I have a cluster with:

  • 1 TaskManager
  • 1 StandaloneJob / JobManager
  • Config: taskmanager.numberOfTaskSlots: 1

If I set default.parallelism: 4 on a job with the Flink PubSub source, I keep getting this error when starting my "job cluster"/taskmanager:

[analytics-job-cluster-7bd4586ccb-s5hmp job] 2019-05-01 16:22:30,888 INFO org.apache.flink.runtime.checkpoint.CheckpointCoordinator - Checkpoint triggering task Source: Custom Source -> Process -> Timestamps/Watermarks -> app_events (1/4) of job 00000000000000000000000000000000 is not in state RUNNING but SCHEDULED instead. Aborting checkpoint.

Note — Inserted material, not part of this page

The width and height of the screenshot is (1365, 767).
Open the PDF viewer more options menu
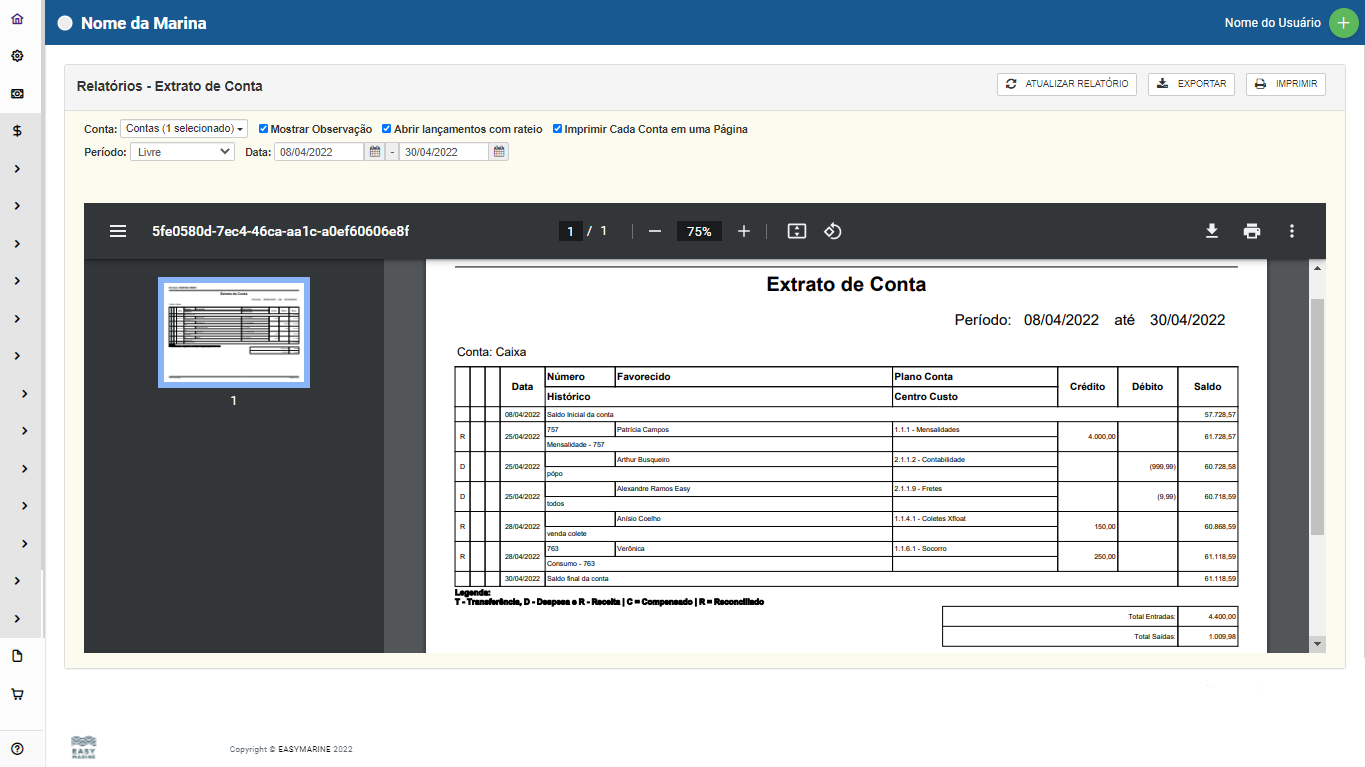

However, if I point the same job at a bunch of files, it works perfectly. What does this mean?

1
Hey, can You provide a little more logs ? Also, what is the exact configuration of Your cluster ? How many taskmanagers/job managers/ task slots do You have ?Dominik Wosiński
@DominikWosiński I've updated the question with some more config I have. I was under the impression that you only needed one slot for one taskmanager and you could let parallelisable items (such as (:Stream).keyBy) parallelise themselves?Henrik

1 Answers

1
votes

So, the issue is that You need the numberOfTaskSlots equal to Your parallelism basically. So in this case If You have only 1 TaskManager with only 1 TaskSlot Flink will not be able to start the job properly as there is simply not enough slots for it. If You set the numberOfTaskSlots for the given TaskManager equal to the parallelism, then it should work well.